═════ Record set ═════
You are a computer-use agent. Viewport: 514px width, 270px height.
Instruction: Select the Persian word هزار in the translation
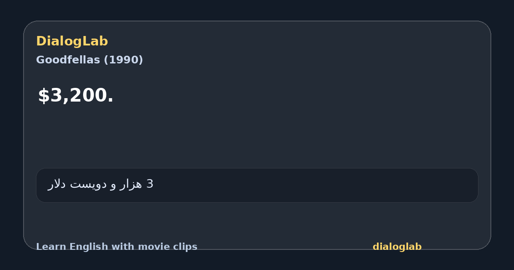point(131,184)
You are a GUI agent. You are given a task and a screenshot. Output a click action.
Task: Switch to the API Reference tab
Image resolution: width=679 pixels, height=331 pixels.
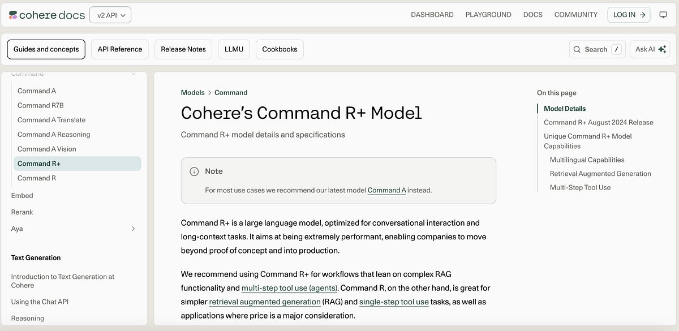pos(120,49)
═════
═════ Record set ═════
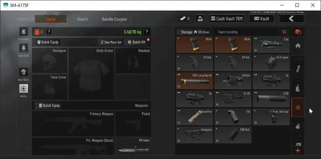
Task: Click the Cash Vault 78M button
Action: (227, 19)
═════
═════ Record set ═════
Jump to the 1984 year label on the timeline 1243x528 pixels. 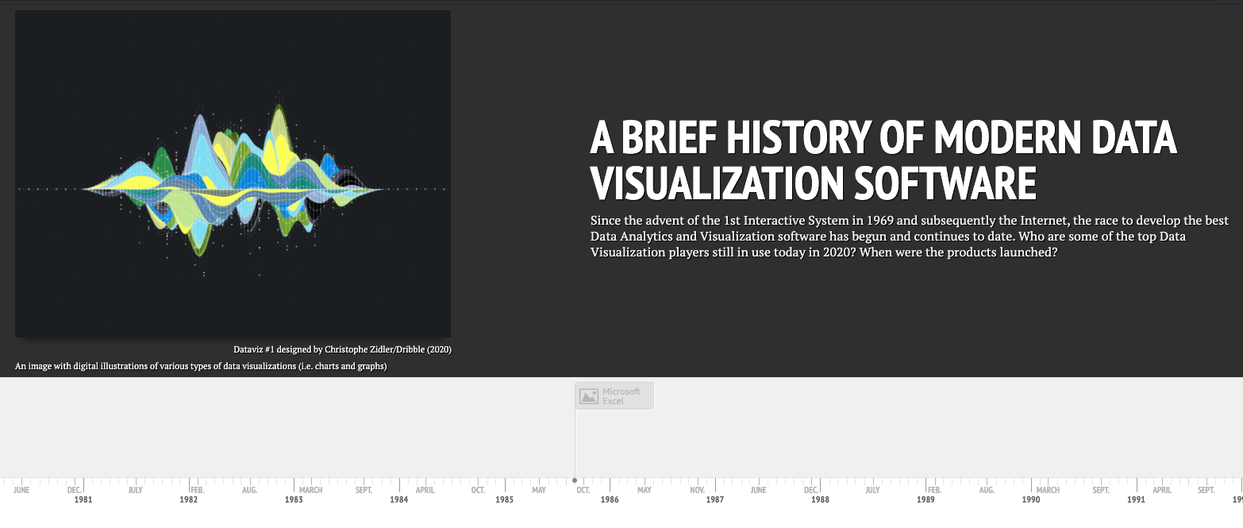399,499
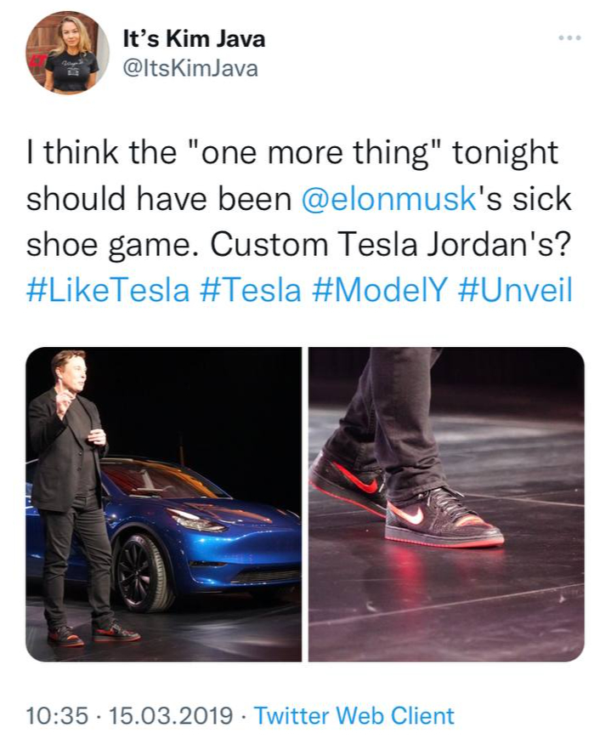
═════
▶ **Exercise instructions**
Wherever "agent" appears in a line of the entries, copy that line.

▶ **Finished task**
You are a computer-use agent. Viewport: 514px width, 270px height.
You are a GUI agent. You are given a task and a screenshot. Output a click action.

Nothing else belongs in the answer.